Toyota is well known as the world's largest producer of hybrid passenger cars and utility vehicles, which are renowned primarily for their fuel economy.
But there's another side to that technology that makes it well suited for high-performance applications as Toyota proved last weekend by claiming the FIA World Endurance Racing Championship with its purpose-built TS040 hybrid sports car prototypes at the final race of the season in Sao Paolo, Brazil.
Although they came up short in the historic 24 Hours of Le Mans in June, the crown jewel in the endurance racing series, the Toyota racers won five of the season's eight races and clinched the championship with second- and fourth place finishes in the Six Hours of Sao Paola race.
In doing so, Toyota defeated both the defending champion Audi team and a strong new entry by Porsche, which won for the first time at Sao Paolo.

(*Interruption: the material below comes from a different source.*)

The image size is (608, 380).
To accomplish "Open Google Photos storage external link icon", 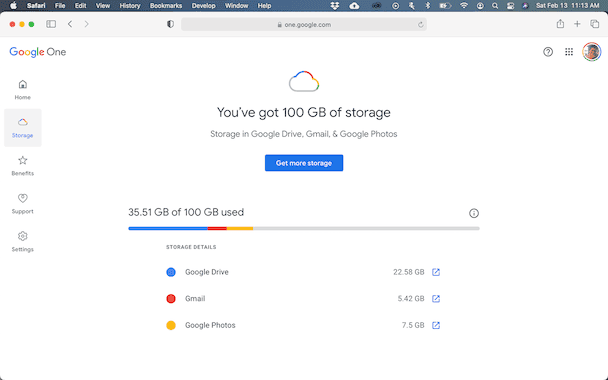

Toyota’s success is a landmark in sports car racing history, as it is the first time a Japanese manufacturer has won the World Endurance Championship since its inception in 1953. It is also Toyota’s first world motorsport title since it won the World Rally Championship in 1999.
Toyota’s racing hybrid system, which has been under development since 2006, first appeared on the world championship scene in 2012. Constant progress in reducing weight, increasing power and improving efficiency has resulted in the 1,000-horsepower, all-wheel drive TS040 Hybrid which proved to be the class of the field this year.
Celebrating the championship, Toyota President Akio Toyoda said: “Toyota will use these experiences in the FIA World Endurance Championship to help revolutionize hybrid technology and to help make ever-better cars.”